A photo from a couple of days ago, with one of the adults sitting on the nest. They’ve been doing so for over a month now, and with the leaves not yet out on the cottonwood tree, it’s a wonderful time to observe them from afar. Click for a larger view.

As far as neighbors go, you could do worse than a pair of nesting Bald Eagles. These neighbors moved in about 10 years ago, building a massive nest in a huge cottonwood tree along the Big Sioux River, less than a mile from our home (a mere 4,400 feet as the crow flies, according to Google Earth!). The first nest lasted a year or two before a flood event felled the big cottonwood, but thankfully, they responded by simply picking another big cottonwood and rebuilding the nest.

If you haven’t seen a Bald Eagle nest, it’s a damned impressive structure!  They continually build it up, and it’s pretty amazing to see the size of some of the branches they try to pick up and incorporate into the nest. The nest now has to be 10 feet across, and keeps growing each year. And why not? It seems to be working for them, as they appear to have successfully raised a number of broods over the years.

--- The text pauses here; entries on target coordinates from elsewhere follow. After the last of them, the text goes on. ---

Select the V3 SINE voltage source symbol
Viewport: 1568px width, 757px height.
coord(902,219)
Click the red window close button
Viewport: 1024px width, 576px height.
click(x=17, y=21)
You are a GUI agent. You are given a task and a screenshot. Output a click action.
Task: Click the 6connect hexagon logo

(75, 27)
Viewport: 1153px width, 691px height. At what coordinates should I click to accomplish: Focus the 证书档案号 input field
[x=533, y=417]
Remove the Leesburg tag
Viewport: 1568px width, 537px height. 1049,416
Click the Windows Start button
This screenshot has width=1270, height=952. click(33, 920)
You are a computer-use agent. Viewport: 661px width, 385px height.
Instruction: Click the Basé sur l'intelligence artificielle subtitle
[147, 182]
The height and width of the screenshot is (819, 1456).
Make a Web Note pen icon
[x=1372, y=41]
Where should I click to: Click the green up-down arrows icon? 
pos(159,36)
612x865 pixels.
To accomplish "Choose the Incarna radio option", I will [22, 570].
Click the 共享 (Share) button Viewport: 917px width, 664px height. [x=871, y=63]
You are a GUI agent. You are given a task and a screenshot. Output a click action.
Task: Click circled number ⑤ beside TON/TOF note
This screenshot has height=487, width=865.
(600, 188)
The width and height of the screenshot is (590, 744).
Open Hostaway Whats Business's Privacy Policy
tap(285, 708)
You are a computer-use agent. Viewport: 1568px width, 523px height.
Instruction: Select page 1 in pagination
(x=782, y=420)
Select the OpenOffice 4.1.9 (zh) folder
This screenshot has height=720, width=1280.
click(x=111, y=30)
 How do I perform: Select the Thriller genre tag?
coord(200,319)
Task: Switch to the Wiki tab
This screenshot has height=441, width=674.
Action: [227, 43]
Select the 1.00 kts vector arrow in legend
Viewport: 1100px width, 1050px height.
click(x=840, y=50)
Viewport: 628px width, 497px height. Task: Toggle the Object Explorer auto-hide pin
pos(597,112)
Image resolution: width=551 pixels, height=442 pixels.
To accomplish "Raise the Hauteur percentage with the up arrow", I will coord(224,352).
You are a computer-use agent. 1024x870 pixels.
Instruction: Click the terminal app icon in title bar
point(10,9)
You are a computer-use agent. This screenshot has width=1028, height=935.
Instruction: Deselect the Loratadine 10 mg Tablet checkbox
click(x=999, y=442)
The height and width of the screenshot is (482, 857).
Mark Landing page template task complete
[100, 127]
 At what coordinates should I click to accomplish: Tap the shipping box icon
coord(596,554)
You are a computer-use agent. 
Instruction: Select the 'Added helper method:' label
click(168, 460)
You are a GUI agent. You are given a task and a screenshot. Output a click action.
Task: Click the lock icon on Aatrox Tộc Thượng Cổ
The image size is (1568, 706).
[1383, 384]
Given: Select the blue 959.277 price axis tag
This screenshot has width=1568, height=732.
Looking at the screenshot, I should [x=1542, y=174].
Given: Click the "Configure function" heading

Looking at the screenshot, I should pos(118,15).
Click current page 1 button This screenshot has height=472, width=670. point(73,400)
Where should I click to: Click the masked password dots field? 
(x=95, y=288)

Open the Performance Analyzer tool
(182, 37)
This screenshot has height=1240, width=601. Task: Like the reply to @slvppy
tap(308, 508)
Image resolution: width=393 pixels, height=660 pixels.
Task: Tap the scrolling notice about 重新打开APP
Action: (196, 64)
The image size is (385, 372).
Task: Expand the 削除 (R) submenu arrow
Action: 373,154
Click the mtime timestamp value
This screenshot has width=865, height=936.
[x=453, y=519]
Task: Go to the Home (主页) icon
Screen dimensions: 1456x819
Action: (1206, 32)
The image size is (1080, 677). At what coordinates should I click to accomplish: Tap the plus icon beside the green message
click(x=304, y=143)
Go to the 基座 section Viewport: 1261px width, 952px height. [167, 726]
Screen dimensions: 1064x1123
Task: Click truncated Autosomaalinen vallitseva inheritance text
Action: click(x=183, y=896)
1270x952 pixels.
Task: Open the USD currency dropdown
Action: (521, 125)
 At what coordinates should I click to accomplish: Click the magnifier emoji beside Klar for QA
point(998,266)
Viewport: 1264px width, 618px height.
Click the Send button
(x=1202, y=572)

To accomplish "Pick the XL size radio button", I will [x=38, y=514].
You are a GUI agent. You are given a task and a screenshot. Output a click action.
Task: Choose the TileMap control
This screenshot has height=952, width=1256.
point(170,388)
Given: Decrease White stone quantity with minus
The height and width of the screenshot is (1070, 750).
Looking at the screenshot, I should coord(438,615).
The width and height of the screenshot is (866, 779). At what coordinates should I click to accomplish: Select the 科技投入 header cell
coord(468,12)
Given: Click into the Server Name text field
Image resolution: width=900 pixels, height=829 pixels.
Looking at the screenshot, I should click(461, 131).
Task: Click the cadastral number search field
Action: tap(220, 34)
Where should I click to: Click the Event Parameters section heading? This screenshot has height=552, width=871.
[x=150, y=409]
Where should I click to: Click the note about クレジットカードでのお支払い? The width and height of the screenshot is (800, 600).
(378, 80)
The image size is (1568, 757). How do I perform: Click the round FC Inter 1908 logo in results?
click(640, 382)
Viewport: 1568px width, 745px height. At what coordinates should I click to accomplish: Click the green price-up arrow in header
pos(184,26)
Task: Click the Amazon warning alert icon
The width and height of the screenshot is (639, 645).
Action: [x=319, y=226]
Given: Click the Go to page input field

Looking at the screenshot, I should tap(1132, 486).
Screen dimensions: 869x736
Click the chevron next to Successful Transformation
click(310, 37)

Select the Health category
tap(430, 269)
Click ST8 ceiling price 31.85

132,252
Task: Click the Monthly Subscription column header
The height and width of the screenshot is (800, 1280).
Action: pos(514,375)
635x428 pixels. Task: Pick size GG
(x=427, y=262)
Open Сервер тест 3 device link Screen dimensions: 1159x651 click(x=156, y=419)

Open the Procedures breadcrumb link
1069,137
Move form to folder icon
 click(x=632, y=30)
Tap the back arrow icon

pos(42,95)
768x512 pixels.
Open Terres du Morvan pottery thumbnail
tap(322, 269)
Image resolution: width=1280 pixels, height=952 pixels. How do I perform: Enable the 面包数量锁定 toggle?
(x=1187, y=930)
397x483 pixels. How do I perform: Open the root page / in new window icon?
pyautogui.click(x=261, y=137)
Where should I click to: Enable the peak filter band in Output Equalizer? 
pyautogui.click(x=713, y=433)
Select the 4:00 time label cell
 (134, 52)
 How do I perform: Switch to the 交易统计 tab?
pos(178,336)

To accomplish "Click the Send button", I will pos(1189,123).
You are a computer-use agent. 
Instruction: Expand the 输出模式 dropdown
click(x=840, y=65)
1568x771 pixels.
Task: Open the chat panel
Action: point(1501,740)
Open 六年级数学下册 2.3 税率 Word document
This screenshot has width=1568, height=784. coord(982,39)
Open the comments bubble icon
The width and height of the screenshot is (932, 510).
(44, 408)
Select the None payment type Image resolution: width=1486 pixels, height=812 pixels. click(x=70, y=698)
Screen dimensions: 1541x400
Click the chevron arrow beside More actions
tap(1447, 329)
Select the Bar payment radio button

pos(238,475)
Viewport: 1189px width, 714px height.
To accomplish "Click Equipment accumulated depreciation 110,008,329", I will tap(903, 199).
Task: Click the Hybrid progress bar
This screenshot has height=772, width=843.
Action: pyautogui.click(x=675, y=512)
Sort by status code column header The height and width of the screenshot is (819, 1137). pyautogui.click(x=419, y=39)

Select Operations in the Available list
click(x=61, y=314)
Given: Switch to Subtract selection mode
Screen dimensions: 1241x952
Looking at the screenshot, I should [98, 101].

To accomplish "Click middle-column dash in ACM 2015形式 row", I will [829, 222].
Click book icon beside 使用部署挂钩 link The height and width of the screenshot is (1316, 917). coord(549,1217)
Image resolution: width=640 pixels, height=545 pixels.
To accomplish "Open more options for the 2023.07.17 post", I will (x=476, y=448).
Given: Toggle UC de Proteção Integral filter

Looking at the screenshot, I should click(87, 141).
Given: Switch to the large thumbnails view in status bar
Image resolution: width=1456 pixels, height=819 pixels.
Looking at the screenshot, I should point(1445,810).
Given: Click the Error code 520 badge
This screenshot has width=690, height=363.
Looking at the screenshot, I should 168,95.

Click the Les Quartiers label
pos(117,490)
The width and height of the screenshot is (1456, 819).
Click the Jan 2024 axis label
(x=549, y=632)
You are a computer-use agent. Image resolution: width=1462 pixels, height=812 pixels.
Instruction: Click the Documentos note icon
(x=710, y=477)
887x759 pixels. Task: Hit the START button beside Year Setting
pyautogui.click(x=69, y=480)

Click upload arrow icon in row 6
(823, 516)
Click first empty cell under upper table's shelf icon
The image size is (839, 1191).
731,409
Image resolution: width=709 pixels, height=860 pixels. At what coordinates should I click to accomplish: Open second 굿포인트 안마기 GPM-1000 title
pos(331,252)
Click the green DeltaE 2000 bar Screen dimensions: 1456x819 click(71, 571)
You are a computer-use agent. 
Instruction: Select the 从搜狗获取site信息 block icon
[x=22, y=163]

This year, they’ve been sitting on the nest for a least a month, and I’m sure they once again have eggs.  I haven’t seen any lil’ heads poking up yet, so I’m not sure they’ve hatched yet.  Now is the perfect time to observe them, and I often have seen the young in the nest. But alas, in a month the cottonwood will have leafed out and made direct observation much more difficult. Often then the next observations you get of the young themselves is when they fledge from the nest, but they always hang around the same tree for quite some time afterwards.

Very cool neighbors! And neighbors that I’d bet most people don’t know are there. The nest itself is hard to miss, given it’s massive size.  You can easily see it from the north-south highway running through our town of Brandon. But people around here are always surprised to hear that we have such majestic birds nesting right on the edge of town.